事情聴取
「全く、流石に呪法はやり過ぎですよ。銀閃さん。」
「わかっている。…俺たって発動させてからあっ、て思ったんだよ。………おっ、目が覚めたか?」
あれから倒れた黒ローブを医務室に運び、レナさんに治療を頼んだついでに説教を受けていた。
あ、レナさんも、とっくに銀閃が俺だと知っているが、ベッドの上に寝かせている黒ローブがいつ目を覚ましてもいいようにあえて銀閃と呼んでもらっている。
「こんにちは、私の言葉がわかりますか?」
目を覚まして上体を起こした黒ローブにレナさんが、笑顔で問いかける。
「……ここは?」
「ここは国立闘技場の医務室ですよ。」
辺りを一度見渡し、そう聞いてくる黒ローブにそう答えるレナさん。
「うん、意識もはっきりしてますし大丈夫ですね。
銀炎に草姫さん、事情聴取は良いですがあまり患者さんに負担はかけないで下さいね?」
レナさんの言葉に「わかってるよ」とぞんざいに返し、腰掛けていたパイプ椅子から立ち上がり黒ローブの前に立つ。
リカも俺と同じように立ち上がり、俺の隣に立った。
「おはよう。銀閃の執行人改め王皇だ。これから俺の名を語った件について、いくつか質問に答えて貰いたい。」
「同じく草姫改め草皇だ。」
俺達は黒ローブにギルドカードを見せてそう名乗る。
俺は名乗るが、まだ一応学生の為、リカは秘匿にするようだ。名乗りはするが妖術で顔を違う人物に変えている。

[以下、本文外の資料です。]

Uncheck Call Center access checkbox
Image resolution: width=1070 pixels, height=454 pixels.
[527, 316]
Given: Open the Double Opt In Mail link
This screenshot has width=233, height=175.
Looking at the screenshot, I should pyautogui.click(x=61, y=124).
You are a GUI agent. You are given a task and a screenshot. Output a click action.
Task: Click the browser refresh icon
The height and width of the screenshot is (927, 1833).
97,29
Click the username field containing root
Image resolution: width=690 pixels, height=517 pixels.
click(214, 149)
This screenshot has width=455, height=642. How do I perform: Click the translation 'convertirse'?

「……王皇を名乗っていた、名前はセリス。ファミリーネームは捨て子だったため、持っていない。」
俺達のギルドカードを交互に見て淡々とそう素性を話す黒ローブ改めセリス。
名前を言ったところでかぶっていたフードを取り払い、少し乱れた髪を手櫛で整える。
「……学生…?」
セリスの顔を見てそう呟いたのは、最近空気と同化する程度の能力を習得したマリアだ。
セリスの容姿は、肩口で斬り揃えられた白い髪に、まだ若干眠たげに伏せられた黒い双眸、顔立ちは整っていて、聞くと十人が十人美少女と答えるような、俺達と同じくらいの年齢の女の子だった。

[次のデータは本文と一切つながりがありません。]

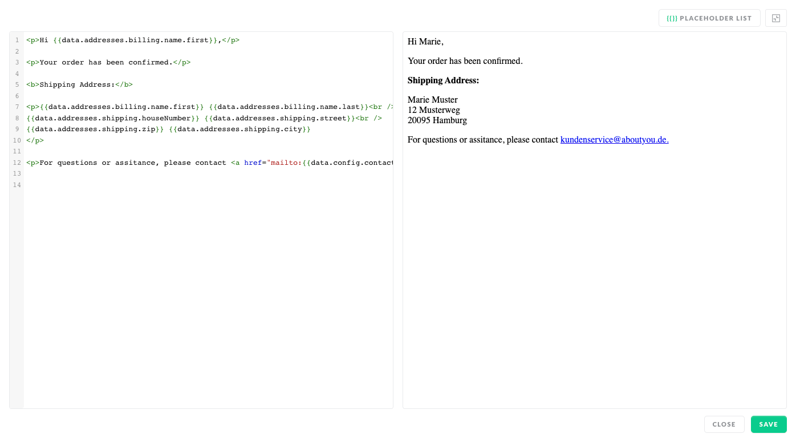
Task: Click '20095 Hamburg' in the preview
Action: pyautogui.click(x=437, y=120)
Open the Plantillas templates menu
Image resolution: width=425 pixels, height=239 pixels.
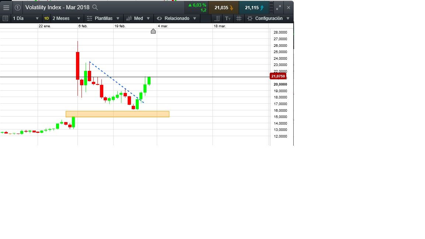point(103,18)
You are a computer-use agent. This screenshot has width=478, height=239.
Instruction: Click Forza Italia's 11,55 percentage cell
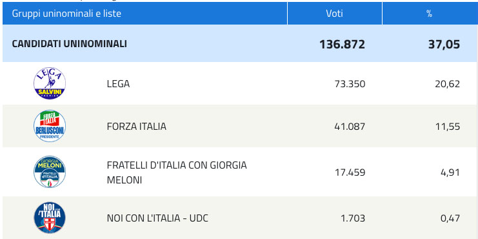tap(448, 127)
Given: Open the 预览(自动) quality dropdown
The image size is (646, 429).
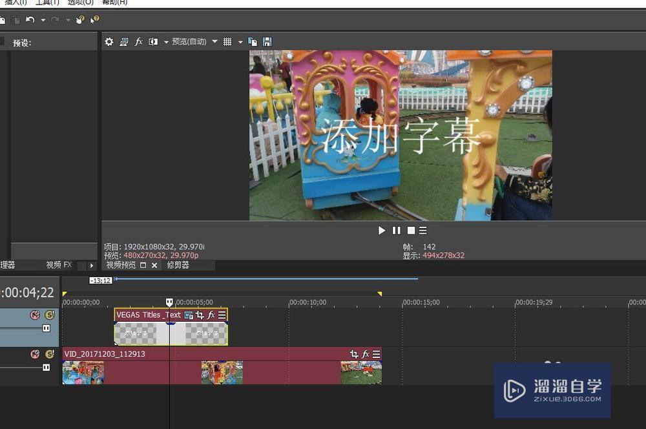Looking at the screenshot, I should point(193,41).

「てか今さらっと暗い過去を語ったな。孤児とはどういうことだ?」
「…小さい頃に魔族と人間の忌み子として森に捨てられた。それから孤児院の院長に拾われて育てられた。拾われるまで誰かに妖術を教わっていた。覚えてない。そして今は孤児院から出て、依頼をこなしながら暮らしている。」
「……なるほど、それであんなに妖術と闇属性の扱いが上手かったのか。まあそんなことは置いといて、何で王皇を語った?」
長引かせても仕方がないのでさっさと本題に入る。
「……孤児院が借金のせいで、潰される危機に陥っていると知って、今回の大会の賞金を狙って出た。最強の証の王皇を名乗れば、優勝しても魔族と疑われないと思った。」
なんかこの口調だとワイドショーの犯人の供述を聞いてるみたいだよなぁ、などと失礼なことを思いながらセリスの言葉に耳を傾ける。

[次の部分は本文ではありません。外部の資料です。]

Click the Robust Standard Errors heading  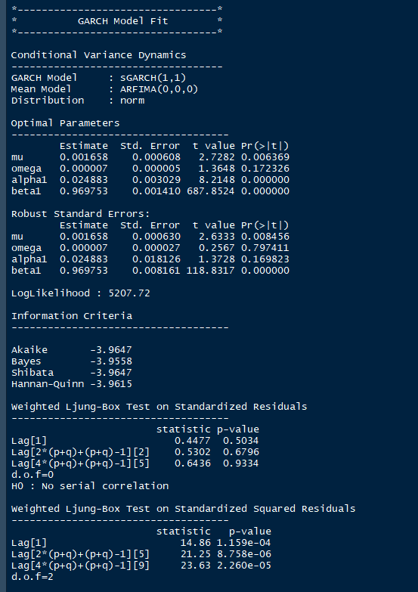tap(80, 214)
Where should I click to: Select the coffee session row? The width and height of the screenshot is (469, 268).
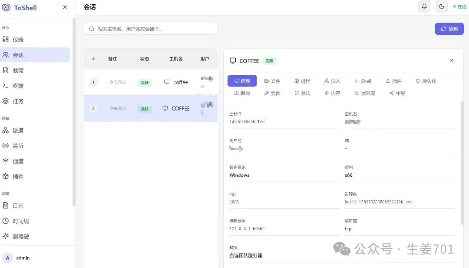(150, 82)
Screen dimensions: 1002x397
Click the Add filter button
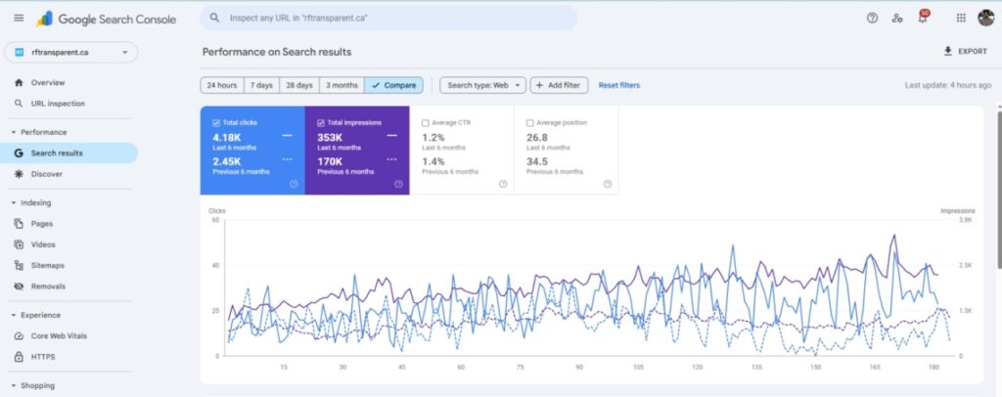click(558, 85)
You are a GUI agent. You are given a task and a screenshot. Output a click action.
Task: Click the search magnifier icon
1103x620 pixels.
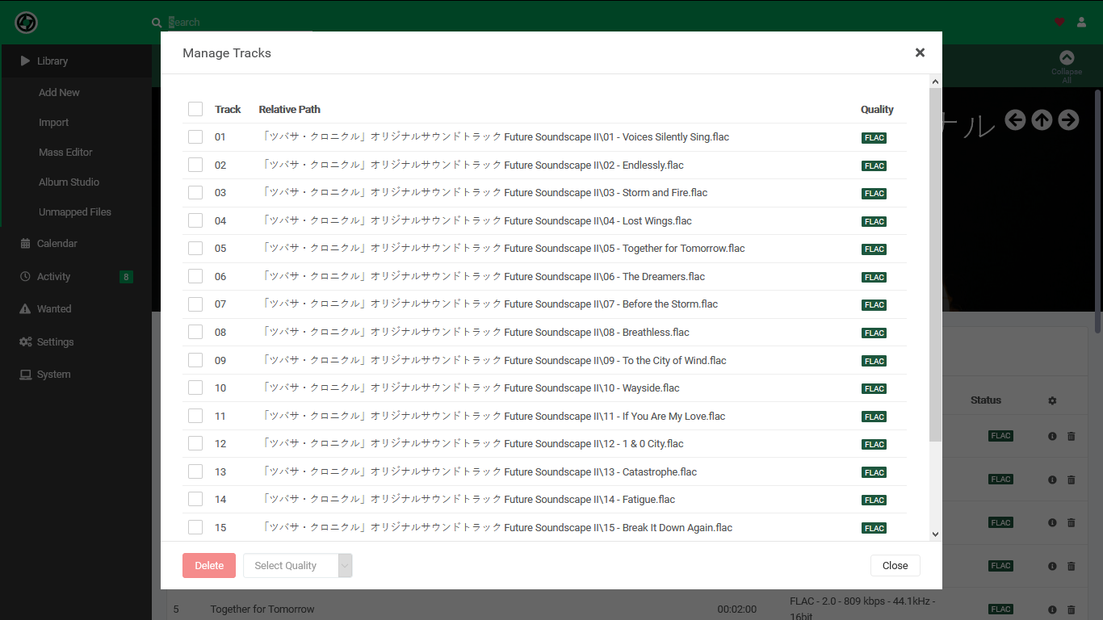(157, 23)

「なるほど確かにこの国は孤児院も少ないし、十分な支援も行われてないからな。それにより孤児院が潰れていくという負の循環がある。」
まあ最近は帝国との戦争(一方的な虐殺であったが)があったし、軍備で国家予算が圧迫されてるらしいしな。
「じゃあこんな大会開くなよ」と言いたいところだが、困ったことに長年続く伝統行事なのでおいそれと潰せないんだとか。
国政に融通が聞かないのはどこも同じってことかね?
まあ、俺が口を出すことじゃないが←総帝なら口出せるが……
「しょうがない、土皇に頼んでこの大会の賞金を国の運営に回して貰うか。」
賞金なら多少なりとも足しになるだろう。
もちろん半分以上は孤児院の設営、支援に充てるよう条件は付けるが。
「そうですね。その方がいいでしょう。」
ぶっちゃけもう金を手に入れても大して意味はないしね。
国家予算の数倍の個人資産を持っている。最近は食費ものもの修行部屋で間に合ってるし、てか着々と修行部屋が巨大な農場と化している件について。
「まあ、そういう事情なら今回のことは不問にしておきますか~?」
「そうですね。特に処罰を与えるつもりもありませんでしたし。」
脱線した思考を引き戻しマスターの言葉に頷く
「んじゃ、俺達は帰るから。お前の魔法、中々良かったぞ。これからも精進するんだな。」
そう言って俺はリカとルーチェを連れて転移を発動した。マスターらが残る部屋ではじっとベッドの上から見つめる視線の意味も気づかずに。